When it comes to early treatment, the same thinking applies. The muscles of the functional matrix are certainly active way before we ever get to see these kids. Tongue thrusts develop early. Mouth breathing — and all the allergies, asthma and URT infections that go with it — are present even in the very young. Can we say that it is having no effect on the growing osseous structures? Could the way the bones of the face form be free from their influence? With all that the evidence shows, it becomes impossible, even irresponsible, to overlook the potential that muscle has to influence the teeth and face.
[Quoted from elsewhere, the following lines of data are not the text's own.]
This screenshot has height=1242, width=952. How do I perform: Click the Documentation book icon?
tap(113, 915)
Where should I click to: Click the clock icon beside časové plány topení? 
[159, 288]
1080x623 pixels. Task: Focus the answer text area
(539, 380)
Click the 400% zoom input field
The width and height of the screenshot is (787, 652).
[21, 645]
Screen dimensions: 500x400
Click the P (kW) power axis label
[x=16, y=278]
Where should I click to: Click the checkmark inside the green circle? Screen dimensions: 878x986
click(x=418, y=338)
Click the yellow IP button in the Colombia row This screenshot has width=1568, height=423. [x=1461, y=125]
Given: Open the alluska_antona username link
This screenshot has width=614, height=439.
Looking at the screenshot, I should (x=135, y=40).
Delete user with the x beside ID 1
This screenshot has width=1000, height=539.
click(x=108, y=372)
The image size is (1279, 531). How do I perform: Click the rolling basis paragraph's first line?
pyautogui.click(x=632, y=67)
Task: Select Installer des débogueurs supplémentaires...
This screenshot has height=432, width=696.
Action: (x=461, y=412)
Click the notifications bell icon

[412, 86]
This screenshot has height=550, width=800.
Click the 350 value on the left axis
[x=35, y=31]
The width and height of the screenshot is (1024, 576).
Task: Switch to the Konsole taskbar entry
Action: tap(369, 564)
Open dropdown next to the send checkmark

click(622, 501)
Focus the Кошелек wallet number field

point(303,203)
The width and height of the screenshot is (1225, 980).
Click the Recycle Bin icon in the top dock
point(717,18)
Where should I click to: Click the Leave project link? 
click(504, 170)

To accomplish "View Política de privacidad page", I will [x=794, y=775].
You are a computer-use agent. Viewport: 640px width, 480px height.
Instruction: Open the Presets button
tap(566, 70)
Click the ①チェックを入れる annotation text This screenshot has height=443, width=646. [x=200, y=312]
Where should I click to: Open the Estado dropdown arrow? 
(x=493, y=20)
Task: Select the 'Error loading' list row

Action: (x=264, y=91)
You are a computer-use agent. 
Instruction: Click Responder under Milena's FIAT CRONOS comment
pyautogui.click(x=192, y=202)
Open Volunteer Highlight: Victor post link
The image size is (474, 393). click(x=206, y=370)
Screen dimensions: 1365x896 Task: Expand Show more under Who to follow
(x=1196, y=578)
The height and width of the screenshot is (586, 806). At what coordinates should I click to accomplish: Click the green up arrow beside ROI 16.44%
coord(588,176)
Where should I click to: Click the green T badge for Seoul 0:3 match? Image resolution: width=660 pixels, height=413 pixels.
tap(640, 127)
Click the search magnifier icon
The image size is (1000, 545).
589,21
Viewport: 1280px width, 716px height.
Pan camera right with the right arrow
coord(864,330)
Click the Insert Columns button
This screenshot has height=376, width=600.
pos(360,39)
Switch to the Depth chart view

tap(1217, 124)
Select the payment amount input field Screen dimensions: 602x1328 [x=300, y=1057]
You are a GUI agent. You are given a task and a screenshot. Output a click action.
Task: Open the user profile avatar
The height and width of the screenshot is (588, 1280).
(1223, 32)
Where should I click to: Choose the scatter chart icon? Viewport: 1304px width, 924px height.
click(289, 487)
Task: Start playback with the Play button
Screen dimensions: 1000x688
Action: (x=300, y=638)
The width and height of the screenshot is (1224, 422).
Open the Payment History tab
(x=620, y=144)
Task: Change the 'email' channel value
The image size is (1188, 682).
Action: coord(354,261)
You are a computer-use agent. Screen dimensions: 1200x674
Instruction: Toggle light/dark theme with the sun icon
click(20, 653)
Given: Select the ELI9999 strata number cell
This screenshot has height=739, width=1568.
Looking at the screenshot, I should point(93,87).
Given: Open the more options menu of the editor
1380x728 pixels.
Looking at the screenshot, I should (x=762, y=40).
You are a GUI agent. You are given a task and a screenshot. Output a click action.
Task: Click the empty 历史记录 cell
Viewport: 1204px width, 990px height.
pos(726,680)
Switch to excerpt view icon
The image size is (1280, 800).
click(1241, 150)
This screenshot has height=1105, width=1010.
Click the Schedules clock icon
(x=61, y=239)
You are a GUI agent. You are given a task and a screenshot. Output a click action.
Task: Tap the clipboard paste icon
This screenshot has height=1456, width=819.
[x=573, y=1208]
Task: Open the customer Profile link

However, the question of how much of facial growth is genotype and how much is phenotype is indeed a legitimate one and is certainly open to debate. Personally, with my reading of the literature (Mew, 2004)[12] and what I’ve come to learn about musculature, I am leaning more toward the “phenotype” side than ever before. I think we are missing the point when we talk about the “growth and development” that we give so much lip service to. Instead, we should be talking about “growth, development and adaptation” with an emphasis on the latter element.

In my view, and in Tom Graber’s view[3], the musculature is doing “early treatment” to the face whether we are there or not. And what we see by the time kids are “ready for braces” is the by-product of that muscular treatment.

So, to me, the debate over genotype or phenotype and the credibility of early treatment and the influence of the muscles begs the question: Am I going to stand by with benign neglect while the muscles are literally distorting this child’s teeth, alveolus, maxilla and, yes, even face? Isn’t that like saying, “We can’t change people’s behavior (diet and exercise), so let’s just wait for them to have a heart attack and then argue about whether a bypass or stent is best” (like we argue about one-phase and two-phase therapies)?

It’s a fallacious argument. The crooked teeth aren’t the disease. Like a heart attack, they are merely symptomatic of a problem that has been festering for years. And just as physicians have a responsibility to teach their patients about the benefits of good diet and exercise (whether we listen or not), I believe we have a responsibility to teach our patients and parents about good and bad muscular habits and their affect on their precious children’s faces. We are the physicians of the face, not just tooth mechanics. The periodontists know this. I think it is time we orthodontists learn this as well.

And once you learn this lesson, well, the teeth will guide themselves into place.

Note: This article appeared in Ortho Tribune U.S. Edition, Vol. 7 No. 6, Winter 2012 issue. A complete list of references is available from the publisher.